Mais les plus grandes questions éthiques qui se sont matérialisées pour Copilot jusqu’à présent tournent autour des problèmes de droits d’auteur. Certains développeurs se sont plaints que le code qu’il suggère ressemble étrangement à leur propre travail. GitHub a déclaré que l’outil peut, dans de très rares cas, produire du code copié. La version actuelle tente de filtrer et d’empêcher les suggestions qui correspondent à du code existant dans les dépôts publics de GitHub. Cependant, certaines communautés de programmeurs sont encore très mécontentes.
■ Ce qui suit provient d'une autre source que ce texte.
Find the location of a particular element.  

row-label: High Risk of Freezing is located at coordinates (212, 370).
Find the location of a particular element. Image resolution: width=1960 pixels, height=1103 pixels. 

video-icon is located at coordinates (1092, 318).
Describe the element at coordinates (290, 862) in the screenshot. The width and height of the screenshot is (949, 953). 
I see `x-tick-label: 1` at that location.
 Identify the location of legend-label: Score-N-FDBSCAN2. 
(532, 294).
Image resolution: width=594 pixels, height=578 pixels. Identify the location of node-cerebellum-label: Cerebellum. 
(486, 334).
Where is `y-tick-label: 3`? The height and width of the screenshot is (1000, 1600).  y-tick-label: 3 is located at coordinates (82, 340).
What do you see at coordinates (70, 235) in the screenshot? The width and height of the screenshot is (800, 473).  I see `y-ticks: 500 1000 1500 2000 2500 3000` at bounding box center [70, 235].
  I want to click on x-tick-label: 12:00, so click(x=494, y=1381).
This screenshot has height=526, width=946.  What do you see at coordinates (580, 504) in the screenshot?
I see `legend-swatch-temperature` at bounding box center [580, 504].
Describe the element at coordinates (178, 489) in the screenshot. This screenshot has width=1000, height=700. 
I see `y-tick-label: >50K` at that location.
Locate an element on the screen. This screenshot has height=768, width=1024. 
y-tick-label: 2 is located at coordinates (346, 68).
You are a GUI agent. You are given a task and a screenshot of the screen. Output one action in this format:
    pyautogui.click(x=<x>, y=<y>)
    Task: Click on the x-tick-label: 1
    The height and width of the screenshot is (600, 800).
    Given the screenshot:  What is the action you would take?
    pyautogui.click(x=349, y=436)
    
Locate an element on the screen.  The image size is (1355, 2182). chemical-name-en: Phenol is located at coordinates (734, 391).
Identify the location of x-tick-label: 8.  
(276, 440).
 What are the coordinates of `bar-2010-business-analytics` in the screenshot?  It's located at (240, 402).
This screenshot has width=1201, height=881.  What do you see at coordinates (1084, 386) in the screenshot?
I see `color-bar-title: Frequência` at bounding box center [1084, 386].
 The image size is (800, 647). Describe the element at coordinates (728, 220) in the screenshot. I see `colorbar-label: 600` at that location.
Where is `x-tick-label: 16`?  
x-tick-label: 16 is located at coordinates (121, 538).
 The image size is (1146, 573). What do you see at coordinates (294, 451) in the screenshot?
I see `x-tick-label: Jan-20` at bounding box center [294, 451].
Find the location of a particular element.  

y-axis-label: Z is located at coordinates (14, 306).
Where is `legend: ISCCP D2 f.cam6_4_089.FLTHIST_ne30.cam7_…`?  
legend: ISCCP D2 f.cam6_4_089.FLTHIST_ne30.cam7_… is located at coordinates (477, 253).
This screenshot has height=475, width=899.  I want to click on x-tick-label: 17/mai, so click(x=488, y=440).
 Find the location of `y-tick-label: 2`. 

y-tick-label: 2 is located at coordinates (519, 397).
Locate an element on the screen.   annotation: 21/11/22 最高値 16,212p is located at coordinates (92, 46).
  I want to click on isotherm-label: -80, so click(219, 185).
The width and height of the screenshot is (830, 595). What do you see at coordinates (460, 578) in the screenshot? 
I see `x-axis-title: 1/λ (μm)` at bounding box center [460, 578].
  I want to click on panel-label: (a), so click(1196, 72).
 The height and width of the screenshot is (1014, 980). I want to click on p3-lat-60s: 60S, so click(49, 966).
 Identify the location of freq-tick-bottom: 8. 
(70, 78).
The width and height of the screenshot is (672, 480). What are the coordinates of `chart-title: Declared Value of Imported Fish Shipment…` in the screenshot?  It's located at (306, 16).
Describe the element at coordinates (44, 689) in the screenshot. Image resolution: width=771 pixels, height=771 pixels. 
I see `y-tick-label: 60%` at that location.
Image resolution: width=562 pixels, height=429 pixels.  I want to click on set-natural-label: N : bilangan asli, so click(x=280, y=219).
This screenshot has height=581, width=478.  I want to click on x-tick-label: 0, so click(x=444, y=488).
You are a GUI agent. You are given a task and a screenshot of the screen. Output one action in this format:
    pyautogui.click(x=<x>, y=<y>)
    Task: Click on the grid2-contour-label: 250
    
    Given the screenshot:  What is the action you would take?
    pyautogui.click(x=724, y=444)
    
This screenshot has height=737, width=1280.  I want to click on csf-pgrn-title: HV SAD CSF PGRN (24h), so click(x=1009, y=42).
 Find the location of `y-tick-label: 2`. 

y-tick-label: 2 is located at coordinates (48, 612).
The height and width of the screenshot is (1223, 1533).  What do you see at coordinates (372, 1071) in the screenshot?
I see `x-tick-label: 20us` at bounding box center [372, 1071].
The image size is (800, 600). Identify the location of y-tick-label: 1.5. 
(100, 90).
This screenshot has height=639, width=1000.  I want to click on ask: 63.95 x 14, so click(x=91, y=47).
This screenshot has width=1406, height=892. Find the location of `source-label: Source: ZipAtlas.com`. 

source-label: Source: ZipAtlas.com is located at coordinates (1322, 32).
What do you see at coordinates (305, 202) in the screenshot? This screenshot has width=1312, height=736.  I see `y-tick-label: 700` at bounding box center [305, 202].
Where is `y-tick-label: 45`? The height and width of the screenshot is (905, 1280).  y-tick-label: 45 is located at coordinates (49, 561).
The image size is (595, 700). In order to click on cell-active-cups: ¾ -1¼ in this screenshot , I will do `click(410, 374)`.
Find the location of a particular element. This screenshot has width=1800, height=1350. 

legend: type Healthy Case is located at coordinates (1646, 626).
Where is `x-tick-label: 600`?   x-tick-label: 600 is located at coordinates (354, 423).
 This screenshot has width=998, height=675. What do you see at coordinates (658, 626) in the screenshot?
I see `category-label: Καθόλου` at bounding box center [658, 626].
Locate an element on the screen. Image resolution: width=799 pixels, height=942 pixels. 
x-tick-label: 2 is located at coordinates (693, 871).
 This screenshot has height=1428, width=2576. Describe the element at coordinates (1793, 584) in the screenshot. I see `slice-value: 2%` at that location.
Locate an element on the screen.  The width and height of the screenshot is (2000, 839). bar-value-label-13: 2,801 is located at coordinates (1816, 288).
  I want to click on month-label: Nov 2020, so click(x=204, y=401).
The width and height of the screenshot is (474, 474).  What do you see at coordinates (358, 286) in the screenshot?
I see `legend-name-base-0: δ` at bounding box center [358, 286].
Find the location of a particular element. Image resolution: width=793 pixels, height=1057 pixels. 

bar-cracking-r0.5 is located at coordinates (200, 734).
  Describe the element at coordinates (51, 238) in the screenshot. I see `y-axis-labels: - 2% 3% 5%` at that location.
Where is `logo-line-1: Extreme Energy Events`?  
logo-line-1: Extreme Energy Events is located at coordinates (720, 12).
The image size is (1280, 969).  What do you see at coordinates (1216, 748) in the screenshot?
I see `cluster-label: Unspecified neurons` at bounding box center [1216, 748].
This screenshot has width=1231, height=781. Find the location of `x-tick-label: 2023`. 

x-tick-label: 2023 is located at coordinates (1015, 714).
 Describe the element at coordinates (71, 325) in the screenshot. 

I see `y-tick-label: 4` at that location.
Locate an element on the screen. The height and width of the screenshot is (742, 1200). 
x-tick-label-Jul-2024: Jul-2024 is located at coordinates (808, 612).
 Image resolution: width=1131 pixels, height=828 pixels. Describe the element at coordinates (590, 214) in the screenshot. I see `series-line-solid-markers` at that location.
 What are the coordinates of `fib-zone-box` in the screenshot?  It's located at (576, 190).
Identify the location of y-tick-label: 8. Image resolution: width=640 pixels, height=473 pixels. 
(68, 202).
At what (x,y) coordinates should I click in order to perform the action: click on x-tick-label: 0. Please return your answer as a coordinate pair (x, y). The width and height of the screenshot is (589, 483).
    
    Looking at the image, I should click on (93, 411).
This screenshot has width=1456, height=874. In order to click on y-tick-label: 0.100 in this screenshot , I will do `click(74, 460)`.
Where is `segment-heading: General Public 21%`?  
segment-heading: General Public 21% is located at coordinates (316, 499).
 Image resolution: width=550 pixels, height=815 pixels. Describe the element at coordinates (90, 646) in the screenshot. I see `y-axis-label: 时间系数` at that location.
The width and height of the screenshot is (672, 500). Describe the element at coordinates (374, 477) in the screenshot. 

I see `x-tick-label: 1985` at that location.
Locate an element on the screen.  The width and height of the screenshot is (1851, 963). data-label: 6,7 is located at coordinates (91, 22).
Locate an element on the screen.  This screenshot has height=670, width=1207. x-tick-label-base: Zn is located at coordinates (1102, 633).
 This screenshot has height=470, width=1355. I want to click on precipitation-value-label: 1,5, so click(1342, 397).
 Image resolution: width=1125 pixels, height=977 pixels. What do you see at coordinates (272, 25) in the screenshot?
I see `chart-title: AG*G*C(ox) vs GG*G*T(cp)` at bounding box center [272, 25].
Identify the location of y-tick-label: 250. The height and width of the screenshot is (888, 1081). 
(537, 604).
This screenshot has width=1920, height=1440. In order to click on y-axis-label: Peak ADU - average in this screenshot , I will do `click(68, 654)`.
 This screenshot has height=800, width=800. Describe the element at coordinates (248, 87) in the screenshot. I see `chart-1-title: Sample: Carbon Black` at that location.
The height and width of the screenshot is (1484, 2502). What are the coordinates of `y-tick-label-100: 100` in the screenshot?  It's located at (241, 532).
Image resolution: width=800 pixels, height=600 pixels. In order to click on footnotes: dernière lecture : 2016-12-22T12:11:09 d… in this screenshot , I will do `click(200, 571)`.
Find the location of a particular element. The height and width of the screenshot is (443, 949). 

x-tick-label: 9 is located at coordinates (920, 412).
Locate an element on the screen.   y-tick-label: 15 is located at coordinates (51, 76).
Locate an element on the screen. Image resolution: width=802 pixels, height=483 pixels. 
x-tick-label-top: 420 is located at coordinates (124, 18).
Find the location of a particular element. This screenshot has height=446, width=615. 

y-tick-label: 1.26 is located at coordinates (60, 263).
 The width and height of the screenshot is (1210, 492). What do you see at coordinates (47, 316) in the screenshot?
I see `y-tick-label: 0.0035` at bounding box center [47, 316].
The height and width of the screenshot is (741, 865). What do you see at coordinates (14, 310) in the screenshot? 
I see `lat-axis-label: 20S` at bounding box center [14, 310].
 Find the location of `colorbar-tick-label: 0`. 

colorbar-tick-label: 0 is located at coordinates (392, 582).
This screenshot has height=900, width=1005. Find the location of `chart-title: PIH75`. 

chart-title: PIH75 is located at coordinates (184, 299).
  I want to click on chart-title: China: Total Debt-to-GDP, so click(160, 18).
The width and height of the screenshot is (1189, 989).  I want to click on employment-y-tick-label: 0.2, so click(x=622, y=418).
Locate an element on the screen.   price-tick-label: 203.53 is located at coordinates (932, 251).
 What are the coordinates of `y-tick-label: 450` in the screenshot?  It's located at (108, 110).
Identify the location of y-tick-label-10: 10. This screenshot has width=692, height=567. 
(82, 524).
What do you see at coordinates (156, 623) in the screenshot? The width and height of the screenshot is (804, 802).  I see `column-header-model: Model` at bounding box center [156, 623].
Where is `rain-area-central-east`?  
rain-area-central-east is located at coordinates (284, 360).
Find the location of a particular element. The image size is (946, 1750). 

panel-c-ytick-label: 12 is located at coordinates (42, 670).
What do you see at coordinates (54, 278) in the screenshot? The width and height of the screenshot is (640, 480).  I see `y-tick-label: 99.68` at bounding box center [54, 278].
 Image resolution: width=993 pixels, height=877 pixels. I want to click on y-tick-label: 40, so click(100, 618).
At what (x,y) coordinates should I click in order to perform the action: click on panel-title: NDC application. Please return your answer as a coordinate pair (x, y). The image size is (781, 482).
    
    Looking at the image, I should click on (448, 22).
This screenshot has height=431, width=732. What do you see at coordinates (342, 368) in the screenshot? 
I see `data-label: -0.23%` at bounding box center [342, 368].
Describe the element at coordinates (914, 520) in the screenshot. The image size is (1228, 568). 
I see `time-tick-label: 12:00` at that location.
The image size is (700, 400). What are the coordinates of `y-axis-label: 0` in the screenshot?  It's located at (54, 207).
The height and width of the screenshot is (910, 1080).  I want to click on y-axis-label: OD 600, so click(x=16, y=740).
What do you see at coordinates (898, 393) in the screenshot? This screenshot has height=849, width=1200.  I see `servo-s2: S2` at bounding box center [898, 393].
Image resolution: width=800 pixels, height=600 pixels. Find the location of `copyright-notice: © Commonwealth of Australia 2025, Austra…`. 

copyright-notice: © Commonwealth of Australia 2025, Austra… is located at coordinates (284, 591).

Il est possible que les chercheurs et les développeurs parviennent à surmonter tous ces défis et que les programmes d’IA soient adoptés en masse. Cela soulèvera, bien sûr, un nouveau défi : l’impact sur la main-d’œuvre humaine. Si la technologie de l’IA devient suffisamment performante, elle pourrait remplacer les travailleurs humains. Mais M. Scott, de Microsoft, pense que l’impact sera positif et établit un parallèle avec les gains de la révolution industrielle.

“Ce qui va évoluer très, très, très vite, c’est d’aider les gens et de leur donner plus de poids dans leur travail cognitif “, a déclaré M. Scott. Le nom de Copilot était intentionnel, a-t-il ajouté. “Il ne s’agit pas de construire un pilote, mais de mettre au point une véritable technologie d’assistance pour aider les gens à se débarrasser de tout ce qui est ennuyeux dans leur travail cognitif répétitif et à se concentrer sur les choses qui sont uniquement humaines.”

Pour l’instant, la technologie n’est pas assez précise pour remplacer qui que ce soit, mais elle est suffisamment bonne pour susciter l’anxiété quant à l’avenir. Si la révolution industrielle a ouvert la voie à l’économie moderne, elle a aussi mis beaucoup de gens au chômage.

Pour les travailleurs, la première question qui se pose est la suivante : “Comment puis-je utiliser ces outils pour devenir plus efficace, et non pas : “Oh, mon Dieu, c’est mon travail””, a déclaré James Governor, cofondateur de la société d’analyse RedMonk. “Mais il va y avoir des changements structurels. Les transformations techniques et les transformations de l’information sont toujours associées à beaucoup de choses effrayantes.”